In the interest of honesty, I will admit that I started out liking Jason Aldean’s song Life in a Small Town. I liked it because at first glance, I thought that the values of taking care of each other, respecting authority, loving our country, and so on are true. Then I started thinking about “true for whom?”  Again, because I value honesty, I have to admit that I was helped along in thinking about that by a few friends. So, I started reading a little about the backlash. Finally, I asked one of my friends who happens to be a very intelligent young man of color to give me his thoughts once he had processed them. George happens to be a former student who calls me “Mama Sol”; I am lucky to be one of his surrogate mamas. George got back to me the next day. His intellectual honesty was almost shocking.

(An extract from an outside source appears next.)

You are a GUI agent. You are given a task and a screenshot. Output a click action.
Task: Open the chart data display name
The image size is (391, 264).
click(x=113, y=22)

George said that as a black man from a small town, he recalls hearing that very sentiment, from blacks as well as from whites. And he loves how people do often come together to help one another. Then he reminded me that the song would have had a terrifying meaning 60 years ago or more when lynchings were happening, noting that Jason Aldean’s point of view is rightly that of a white man surrounded by like-minded people. He admitted that it is hard for people to understand the point of view of the “other,” whether the other is the oppressor or the oppressed.

“Black and white culture in the South… has and always will be intertwined. We have been molded by the same landscape, and raised by the same mothers,” he observed.  But he keenly feels the vastly different experiences in that shared culture.

As a white person, I don’t understand fully what black people deal with. As a woman, I do know what it is like to be minimized, marginalized, condescended to, set aside, and abused. And as a human, I have empathy, and I can look at the abuse, torture, injustice, and death, and I feel some of the horror, shock, and outrage my brothers and sisters of color feel. I am appalled that I didn’t see it myself, I, who pride myself (in itself, the first mistake) on seeing the symbolism in music and literature. The song is an anthem for patriotism, love of family, and community. It is also a rallying cry for violence against those who don’t agree with those values.

One of the things I admire about George is he always so practical; he comes back to the basic truth of life. Let’s not stop with the protest for or against the song, but rather let it show us ourselves and our shortcomings. What we need are compassion and empathy. George reminds us that “what wins in the end is compassion, the willingness to understand, and love. Love always wins.”